Mistral, an AI startup based in Paris, has released two new AI models specifically optimized for running on local devices. These models, called Ministral 3B and Ministral 8B, are designed to work efficiently on devices like laptops and smartphones without needing a constant connection to cloud servers. The idea behind this move is to meet the rising demand for privacy-focused and low-latency AI solutions.
Targeting Local AI Processing
The demand for AI models capable of running on personal devices has grown, as companies look for ways to ensure more secure, on-site data processing. Mistral says the new models can be applied in areas such as translation services that don’t need internet access, local analytics, and robotics. By processing data locally, these models enable users to keep everything in-house, minimizing the need for cloud-based processing.
Mistral says that their customers have been pushing for options that don’t rely on cloud infrastructure but still offer rapid response times. The new models provide just that, running efficiently on edge devices.
Specifications and Pricing
Ministral’s newest models both offer a 128,000-token context window, which is about the same as being able to process a 50-page document all at once. For developers and businesses, the larger of the two, Ministral 8B, is available for research today, with pricing of 10 cents per million tokens. The smaller 3B version costs 4 cents for the same number of tokens, making it accessible for smaller-scale operations or developers just starting out with AI integration.
Both models will soon be available for deployment through Mistral’s cloud service, “Le Platforme,” as well as other popular cloud partners.
Ministral 3B and 8B base models compared to Gemma 2 2B, Llama 3.2 3B, Llama 3.1 8B and Mistral 7B
Small, Efficient Models Gain Popularity
As AI models continue to evolve, there’s been an increasing shift towards smaller, more efficient options. These types of models tend to be less expensive to train and faster to run, compared to larger AI models.

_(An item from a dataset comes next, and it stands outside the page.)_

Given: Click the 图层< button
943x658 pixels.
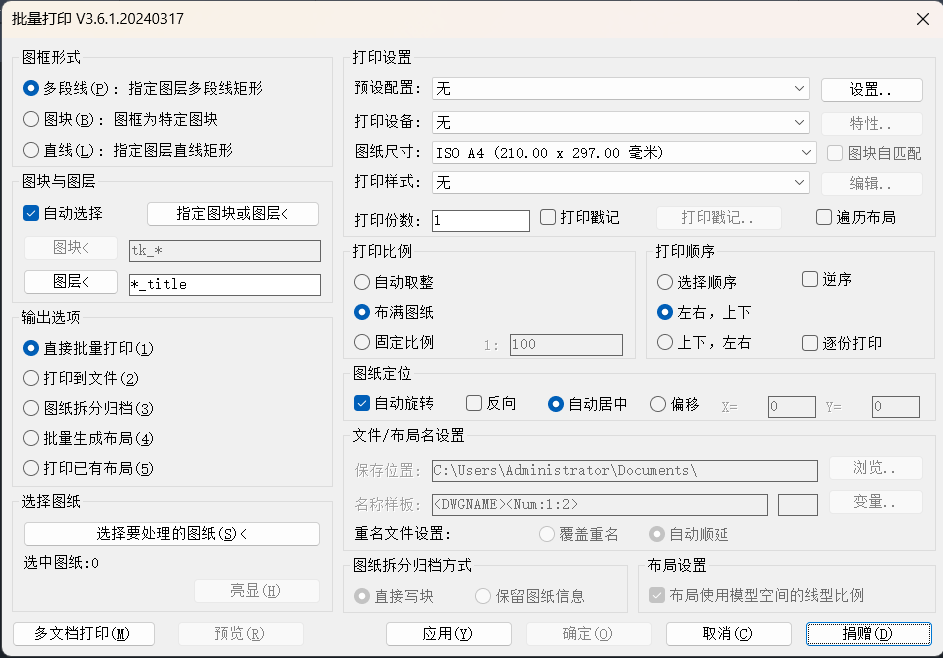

Mistral is not alone in this space; competitors like Google have developed their own “Gemma” models, while Microsoft has its own collection of small models known as “Phi”.
Mistral claims that their models outperform similar offerings from both Google and Microsoft, particularly in tasks like following instructions and problem-solving. They also outperform Mistral’s own older models, showing the company’s focus on improving efficiency without compromising on capability.
A comparison of the 8B family of Instruct models – Gemma 2 9B, Llama 3.1 8B, Mistral 7B and Ministral 8B
Beyond Just Text Generation
Though primarily designed for text-based applications, Mistral’s models have been adapted for broader uses. Whether it’s parsing input data or managing complex workflows, the models can serve as intermediaries between larger AI systems. This flexibility allows them to handle everything from user commands to API calls without slowing down operations. In sectors like robotics, these on-device AI systems could enable smarter, more autonomous machines.
Growing Product Line and Investment
Mistral’s rapid growth is being fueled by significant investment. After raising $640 million in venture capital, the company has been steadily expanding its product offerings. Along with its latest models, Mistral has rolled out a software development kit (SDK) for customers who want to fine-tune the AI models for their own unique needs.
The company’s product portfolio already includes tools for developers to test AI systems and a new model specialized in writing code, called Codestral. As the company’s technology continues to develop, it’s clear that Mistral is aiming to offer versatile, local AI options for a range of industries.
Privacy-First AI for All Devices
Ministral’s focus on privacy and local computing isn’t just about keeping data secure—it’s also about offering fast, responsive AI that doesn’t rely on an internet connection. For industries dealing with sensitive information, this could be a game-changer. From translation services that work offline to analytics tools that don’t send data to the cloud, these AI models have the potential to make AI more accessible and secure for a wide range of use cases.
The availability of these new models could encourage even more companies to look into on-device AI, potentially shifting the market away from heavy cloud dependency.